**Activities:**
1. Using the post on spice models and gschem below, decide whether each statement agrees with it. Answer yes or no, and quote the words of the post that decide it. (a) Spicelib fetches vendors' models directly from the source. (b) Spicelib comes with a set of gschem symbols. (c) Expensive EDA software typically ships with premade symbol libraries.
2. Transcribe the post on spice models and gschem below word for word, everything from "Not embedding the" down to "a different matter.".

**Text block:**
·····

2010-04-28 Thread asomers
The problem is that there are very few public-domain spice models.
Every semiconductor vendor has their own license (sometimes several)
for their spice libraries.  Only some of these licenses allow
redistribution.  Furthermore, because the licenses are carelessly
written and applied, they are often legally ambiguous.  Yet more pain
comes from their incompatibilities; no two spice simulators are 100%
compatible, so most (in my experience) vendor-provided models do not
work with the open-source simulators.

Spicelib (http://www.h-renrew.de/h/spicelib/doc/index.html), which I
shall shamelessly plug for the 3rd time on this thread, tries to solve
both of these problems.  It is a set of scripts that a user can
download.  The scripts will fetch vendors' models directly from the
source, solving the redistribution problem.  Then it will patch them
for compatibility with gnucap and ng-spice, solving the compatibility
problem.

Spicelib is still rough around the edges, but it's a quick way to get
~1500 tested spice models that you can use.  It does not, however,
come with a set of gschem symbols.

There is no reason why someone can't create a library of symbols that
reference the spicelib models.  However, many (most?) gschem users
don't want this.  A one-size-fits-all symbol just doesn't satisfy
everyone's needs.  While it's nice for hobbyists and students, most
professionals have very detailed requirements and would be unable to
use such a premade library.  For professionals, gschem's builtin
light symbols are more useful, because they can be easily adapted to
specific needs.  This is also why expensive EDA software typically
doesn't come with premade symbol libraries.

But I agree, hobbyists would rejoice at the availability of such a
library.  http://www.gedasymbols.org/ is the closest thing we have
right now.

On Wed, Apr 28, 2010 at 12:34 PM, Madhusudan Singh
singh.madhusu...@gmail.com wrote:
   Thanks for a reasonable response to my post.

   Yes, an initial investment is often needed, but that ought to be an
   investment that deals with non-standard components that are not of
   common interest. Second, before your response, no one (at least as I
   read it) said that you could save the spice directives with the symbol
   itself. People talked about copying and pasting things from an existing
   schematic, but that is not the same thing.

   This rekindles my interest in gschem. One followup question - is it
   possible to pack symbols with commonly used public domain spice models
   and create a library that other users of gschem can employ (and would
   then be able to use without all that initial investment of time) ? If
   yes, why has no one ever done it (the project is pretty mature) ? If
   no, what are the legal / technical reasons for that choice ?

   Its not just LTSpice. kicad (not that I have used it, but reading from
   the descriptions) supposedly also does a more seamless spice simulation
   AND has pcb layout tools integrated.

   Not embedding the commonly available spice models for common components
   appears to be a retrograde choice for gschem. But I am happy to hear
   that the symbols can be saved with the model itself. Whether or not a
   proper shared library can be created is a different matter.

·····

**Data shown:**
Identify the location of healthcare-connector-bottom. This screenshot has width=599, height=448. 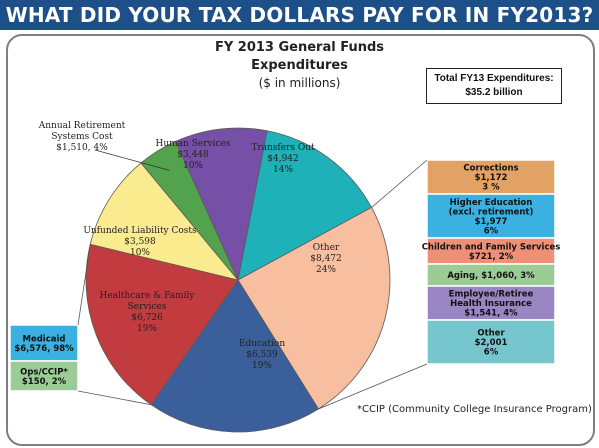
(114, 398). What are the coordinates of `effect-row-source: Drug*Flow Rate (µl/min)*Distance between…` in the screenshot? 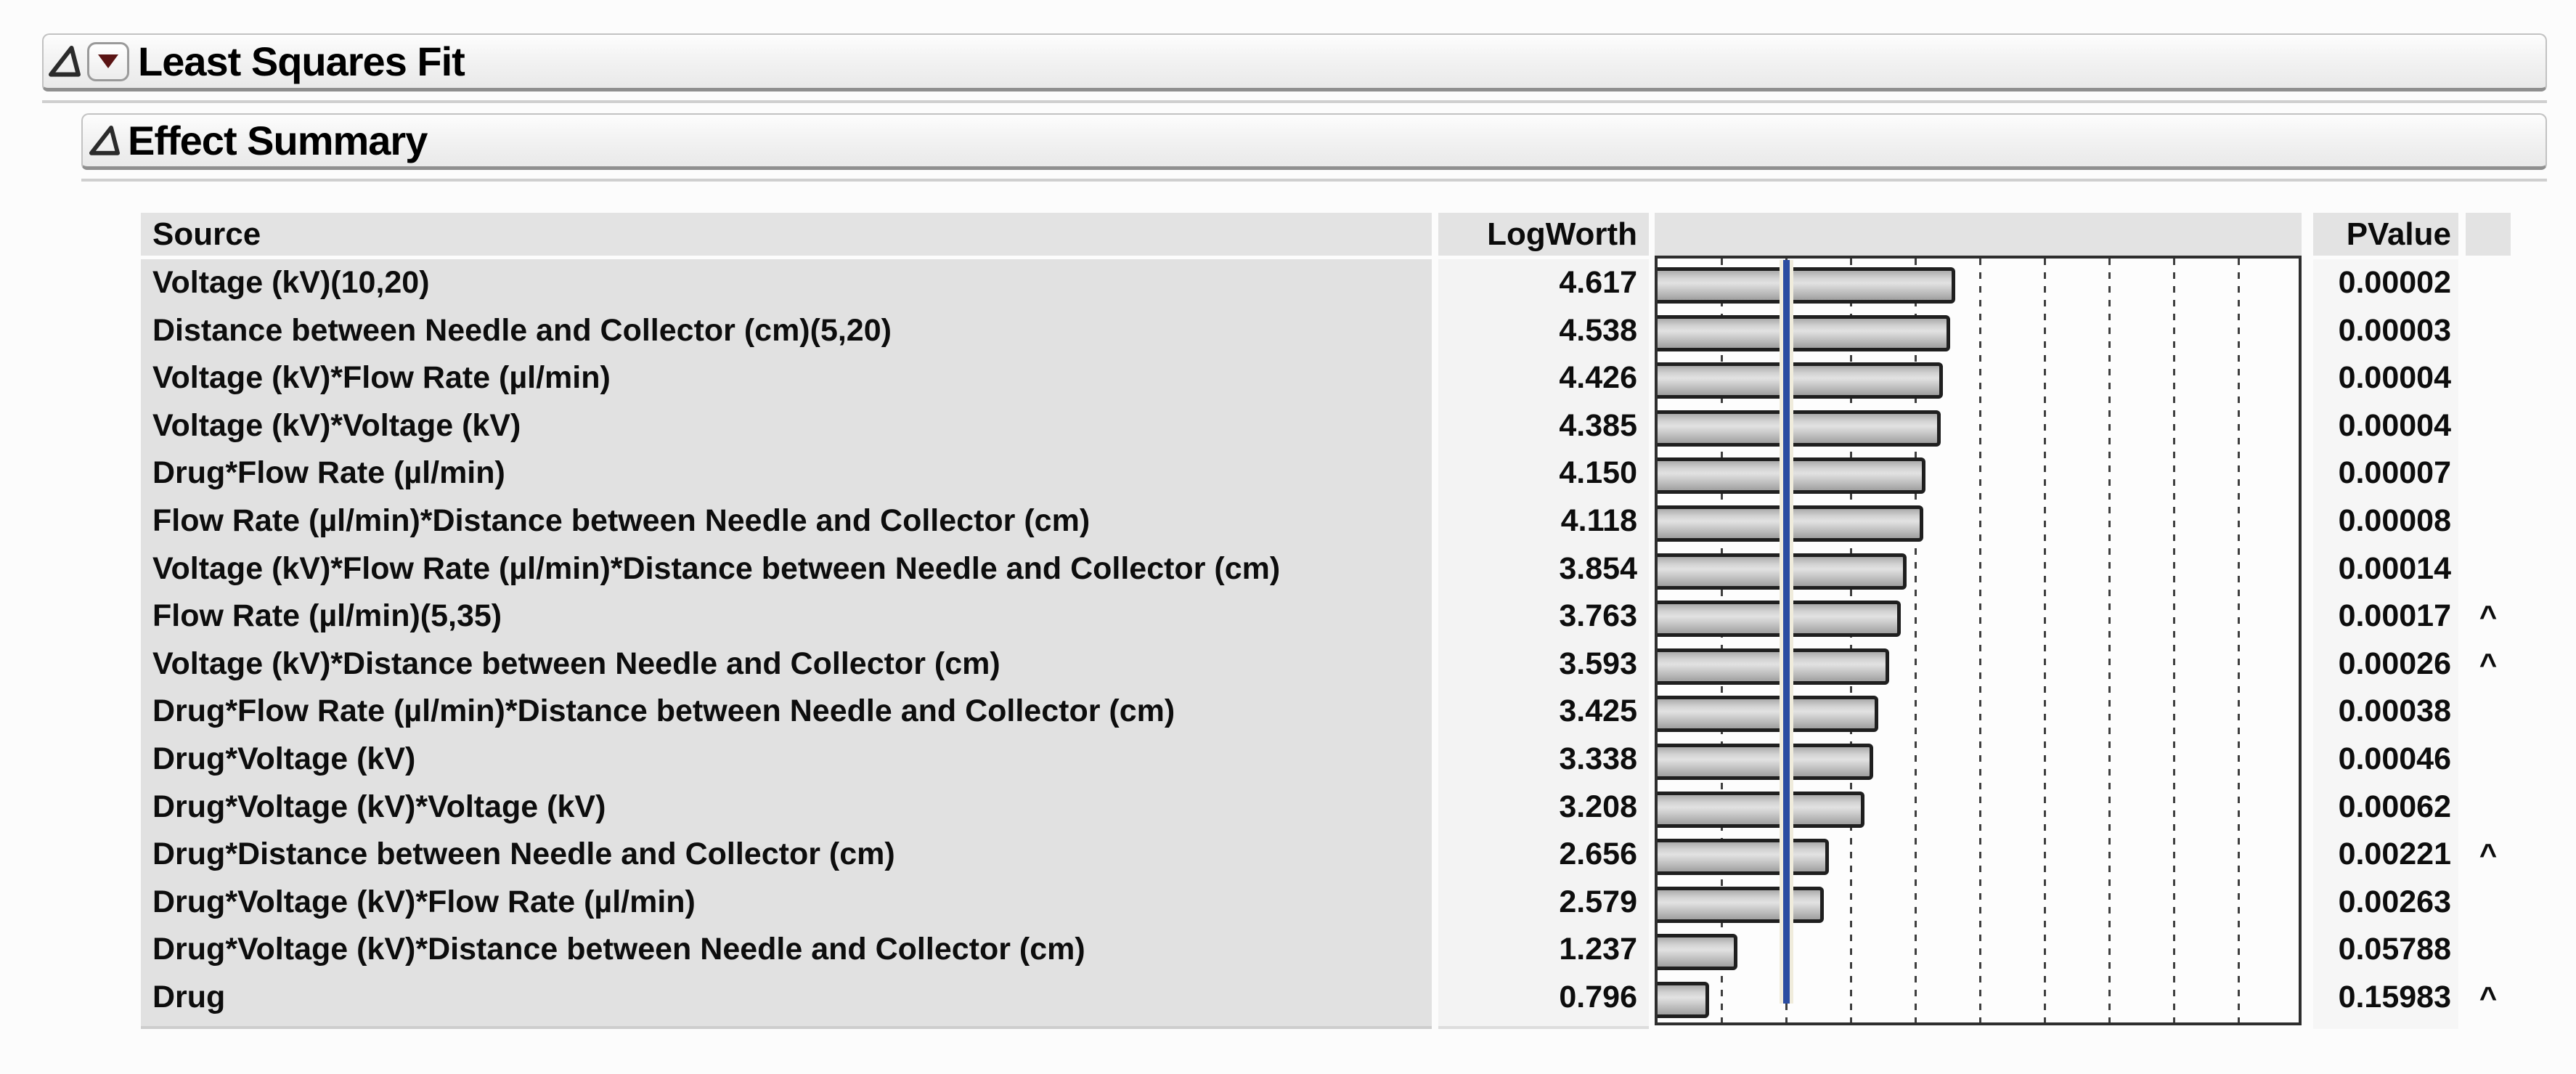 It's located at (664, 711).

·····

**Answers to the exercise:**
1.
(a) Yes: "The scripts will fetch vendors' models directly from the source, solving the redistribution problem."
(b) No: "It does not, however, come with a set of gschem symbols."
(c) No: "This is also why expensive EDA software typically doesn't come with premade symbol libraries."

2.
Not embedding the commonly available spice models for common components
   appears to be a retrograde choice for gschem. But I am happy to hear
   that the symbols can be saved with the model itself. Whether or not a
   proper shared library can be created is a different matter.